What the task asks: Filter these entries down to lines holding "button".

(Stored entries)
..............................

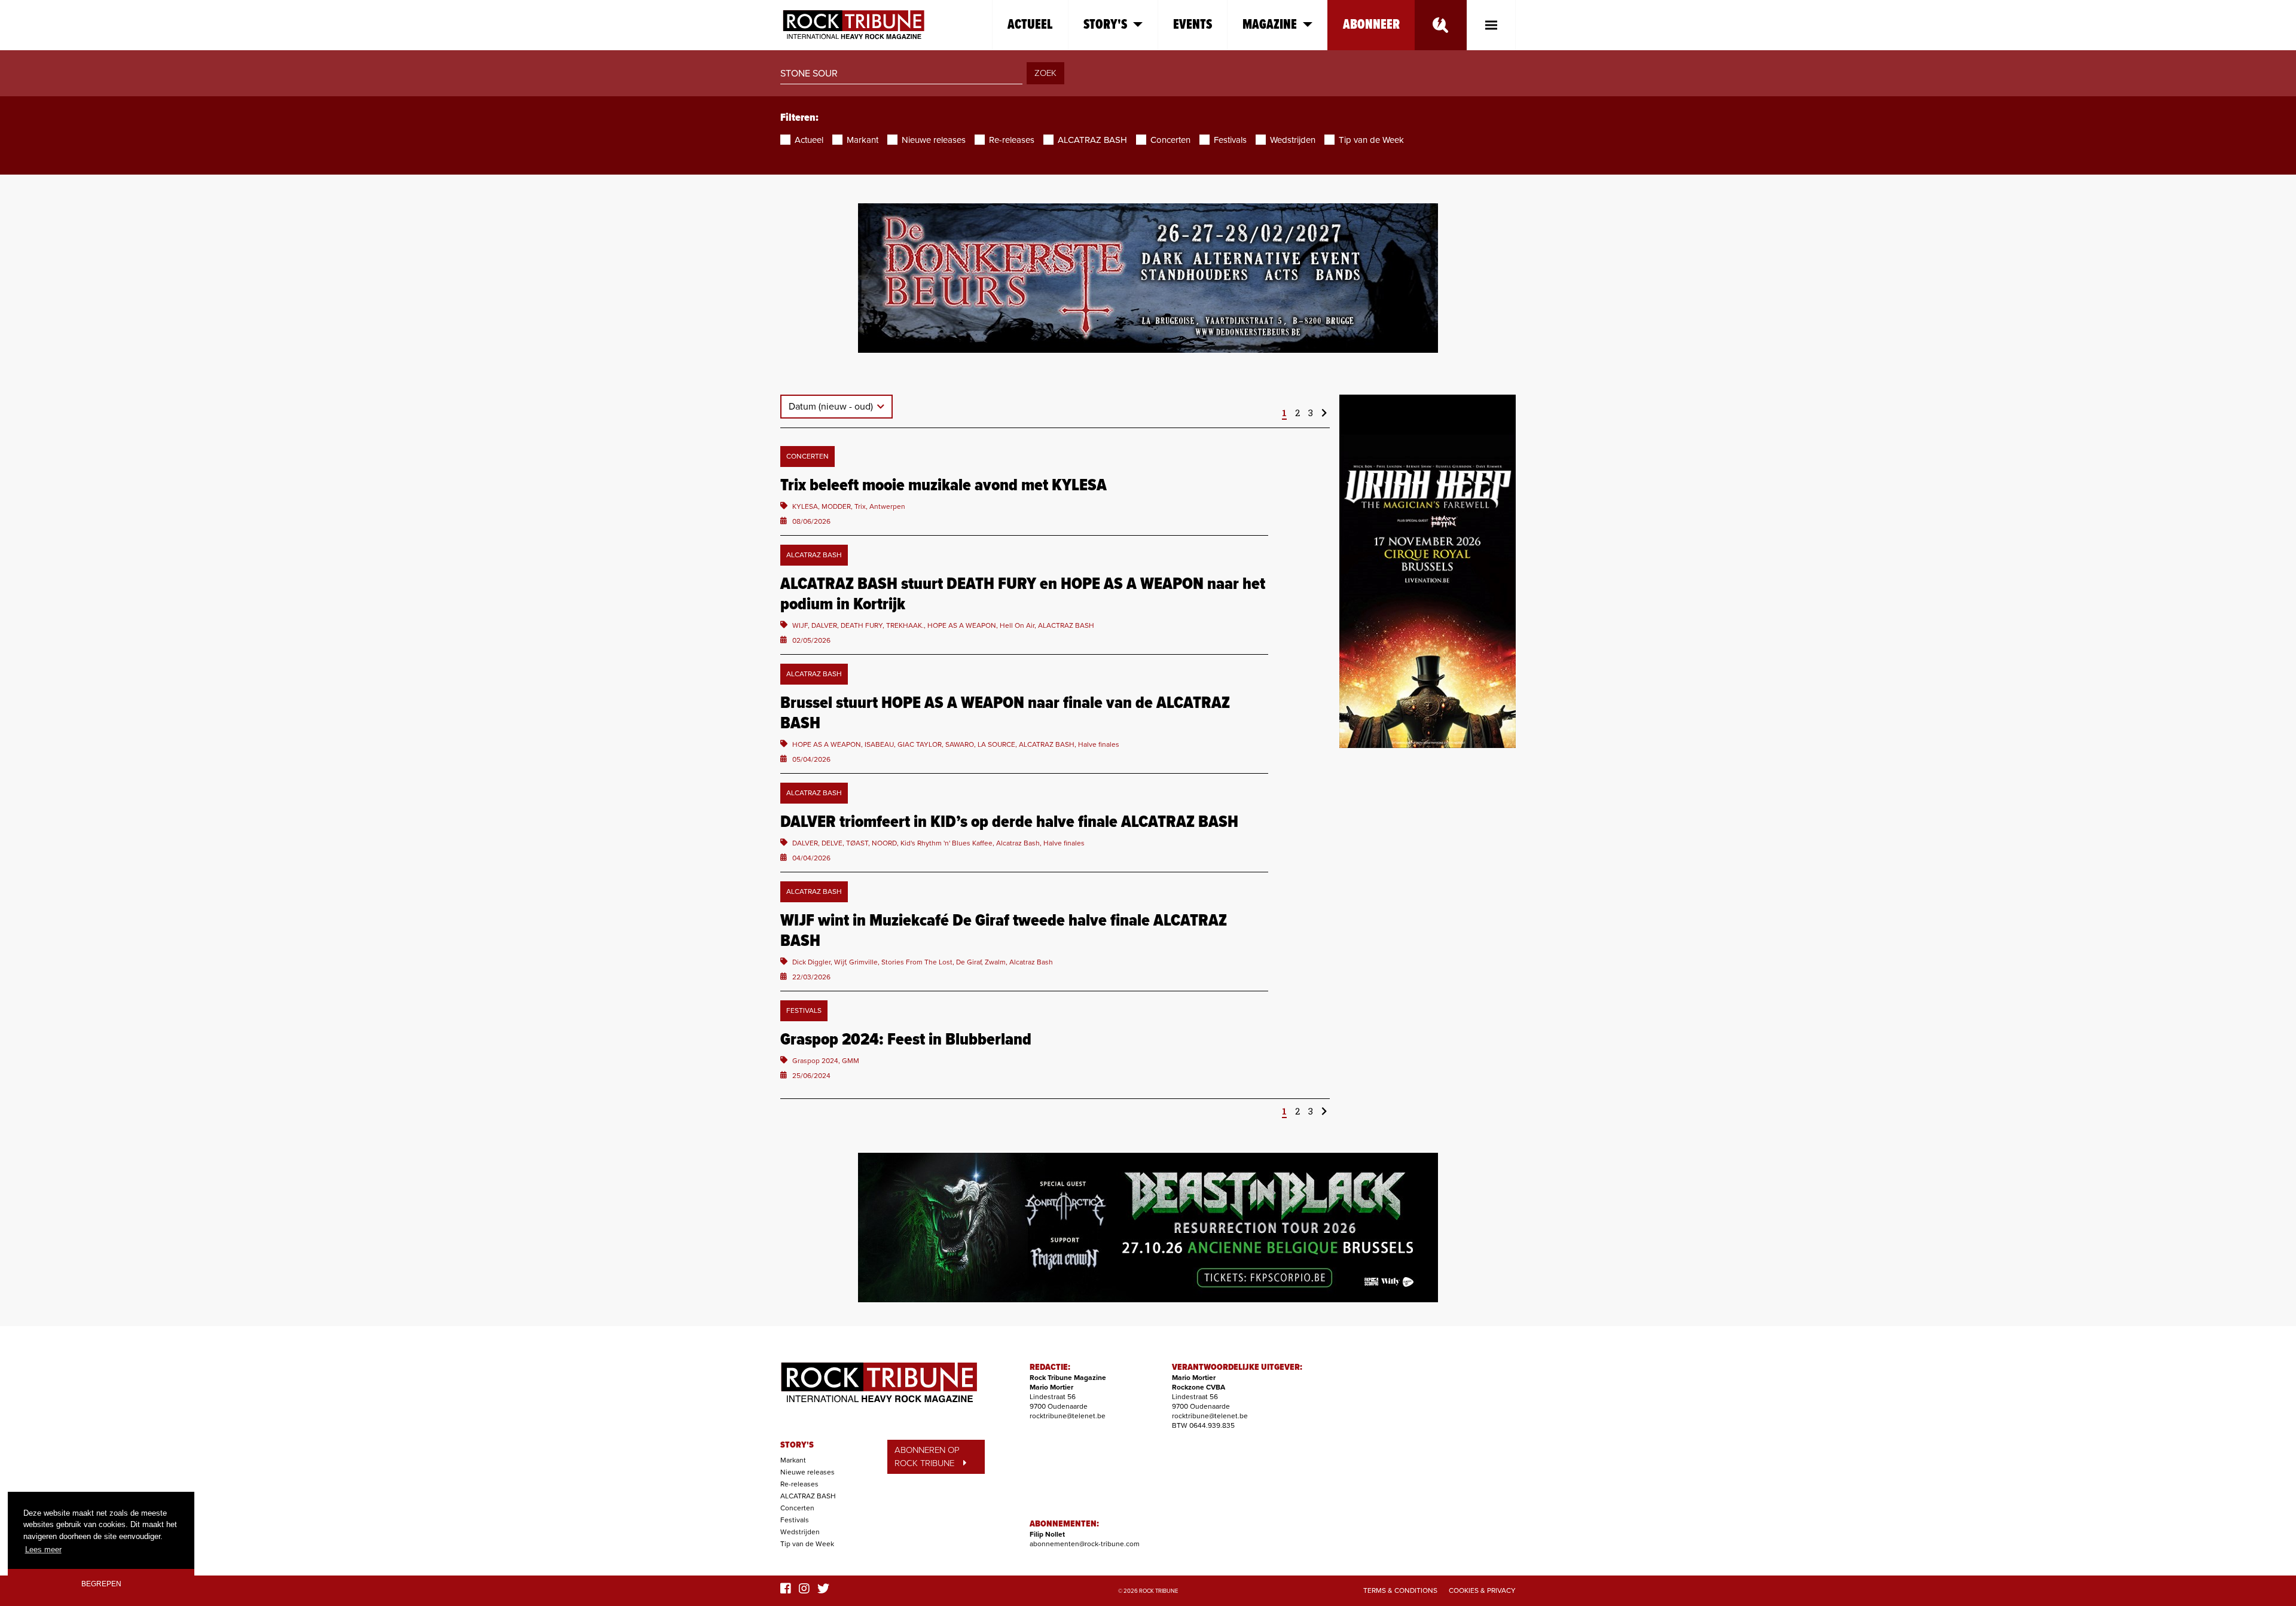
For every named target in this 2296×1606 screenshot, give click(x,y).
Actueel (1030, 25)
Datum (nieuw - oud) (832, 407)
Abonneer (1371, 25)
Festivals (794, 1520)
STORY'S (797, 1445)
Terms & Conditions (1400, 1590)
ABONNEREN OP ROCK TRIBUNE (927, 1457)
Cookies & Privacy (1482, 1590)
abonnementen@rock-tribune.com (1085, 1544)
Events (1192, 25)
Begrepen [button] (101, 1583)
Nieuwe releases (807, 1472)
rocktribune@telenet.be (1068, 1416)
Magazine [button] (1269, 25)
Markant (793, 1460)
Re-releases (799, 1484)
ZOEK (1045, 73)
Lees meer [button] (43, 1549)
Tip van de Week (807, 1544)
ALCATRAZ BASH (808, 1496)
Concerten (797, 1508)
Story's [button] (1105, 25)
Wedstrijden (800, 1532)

..............................

Task solution:
Begrepen [button] (101, 1583)
Magazine [button] (1269, 25)
Lees meer [button] (43, 1549)
Story's [button] (1105, 25)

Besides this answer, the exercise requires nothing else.